A ADunicamp divulgou nesta terça-feira, 31 de março, uma nota à comunidade docente da Unicamp e à Reitoria em que se posiciona sobre os recentes acontecimentos no Instituto de Biologia e na Faculdade de Engenharia de Alimentos. No documento, a entidade afirma que o episódio ocorre em um contexto de “intensificação de ataques às universidades públicas e aos serviços públicos”, e defende que a universidade e suas instâncias atuem com responsabilidade, equilíbrio e compromisso com a defesa das instituições públicas e democráticas.
Ao mesmo tempo em que reafirma que “não há qualquer espaço para conivência ou indulgência diante de irregularidades”, a ADunicamp sustenta que a condução do caso deve respeitar os princípios do Estado de Direito, com garantia de ampla defesa, contraditório e preservação da imagem das pessoas envolvidas. A nota também alerta para os riscos de exposição pública indevida, julgamentos precipitados e da disseminação de narrativas que possam causar danos irreparáveis à dignidade individual e à própria universidade.
A entidade conclama a Reitoria a agir “com firmeza e equilíbrio”, assegurando o devido processo legal, a proteção dos direitos individuais e uma comunicação institucional responsável, além de reforçar a necessidade de preservar a imagem da Unicamp diante de episódios isolados. A carta será lida pela presidenta da ADunicamp, professora Silvia Gatti, na reunião do CONSU da Unicamp desta terça-feira, dia 31 de março. Leia a nota completa abaixo.
Nota à comunidade docente da Unicamp e à Reitoria
Vivemos um momento de intensificação de ataques às universidades públicas e aos serviços públicos, em um cenário que exige de todas e todos nós responsabilidade, equilíbrio e compromisso com a defesa das instituições públicas e democráticas.
É nesse contexto que os recentes acontecimentos no Instituto de Biologia e na Faculdade de Engenharia de Alimentos da Unicamp nos consternam e nos preocupam profundamente.

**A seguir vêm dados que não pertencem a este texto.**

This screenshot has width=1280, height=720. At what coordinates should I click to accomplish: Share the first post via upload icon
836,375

Reafirmamos, de forma inequívoca, que não há qualquer espaço para conivência ou indulgência diante de irregularidades, incluindo o fato ocorrido, que deve ser tratado com o devido rigor, nos marcos do Estado de Direito e das instâncias competentes de apuração.

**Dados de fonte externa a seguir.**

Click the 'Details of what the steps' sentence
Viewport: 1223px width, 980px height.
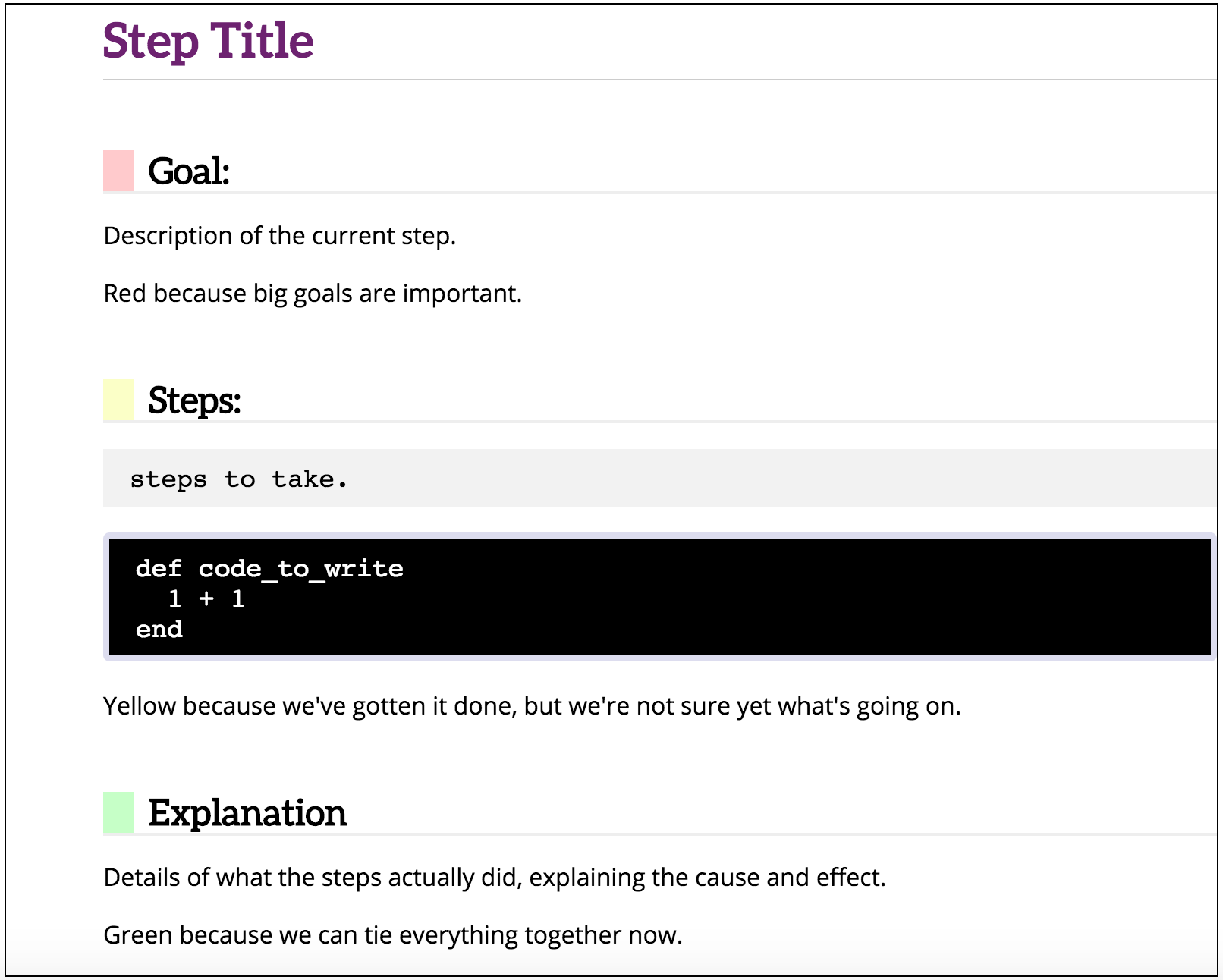[x=495, y=878]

Ao mesmo tempo, é igualmente fundamental destacar que a condução desses episódios deve respeitar princípios basilares, entre eles o direito à ampla defesa, ao contraditório e à preservação da imagem das pessoas envolvidas. A exposição pública de uma docente, em especial nos termos em que ocorreu, suscita preocupações legítimas quanto à violação de direitos individuais, agravadas pelo fato de se tratar de uma mulher, historicamente mais vulnerável a julgamentos e estigmatizações públicas desproporcionais.
Os elementos já apurados pela Polícia Federal devem orientar o tratamento institucional do caso, evitando especulações, julgamentos precipitados e a amplificação de narrativas que possam produzir danos irreparáveis à dignidade das pessoas e à integridade da própria Universidade.

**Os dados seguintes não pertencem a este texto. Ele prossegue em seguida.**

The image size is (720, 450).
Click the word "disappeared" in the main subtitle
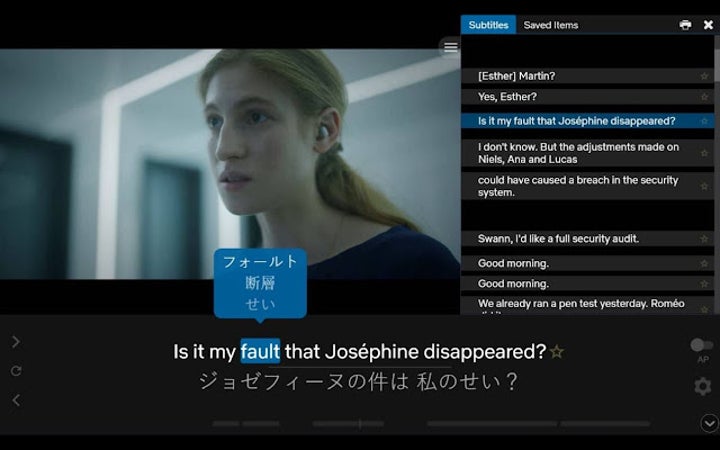pos(484,352)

Da mesma forma, é imprescindível preservar a imagem institucional da Unicamp, que não pode ser reduzida a episódios isolados nem exposta de maneira sensacionalista. A universidade pública é patrimônio da sociedade e deve ser defendida com responsabilidade, inclusive na forma como lida com suas próprias crises.
Diante disso, conclamamos a Reitoria a atuar com firmeza e equilíbrio, assegurando:
● o devido processo legal;
● a proteção dos direitos individuais;
● e a condução responsável da comunicação institucional.
À comunidade docente, reafirmamos a importância de uma postura crítica, mas também ética e solidária, que contribua para o fortalecimento da universidade pública, e não para sua fragilização em um momento de intensos ataques externos.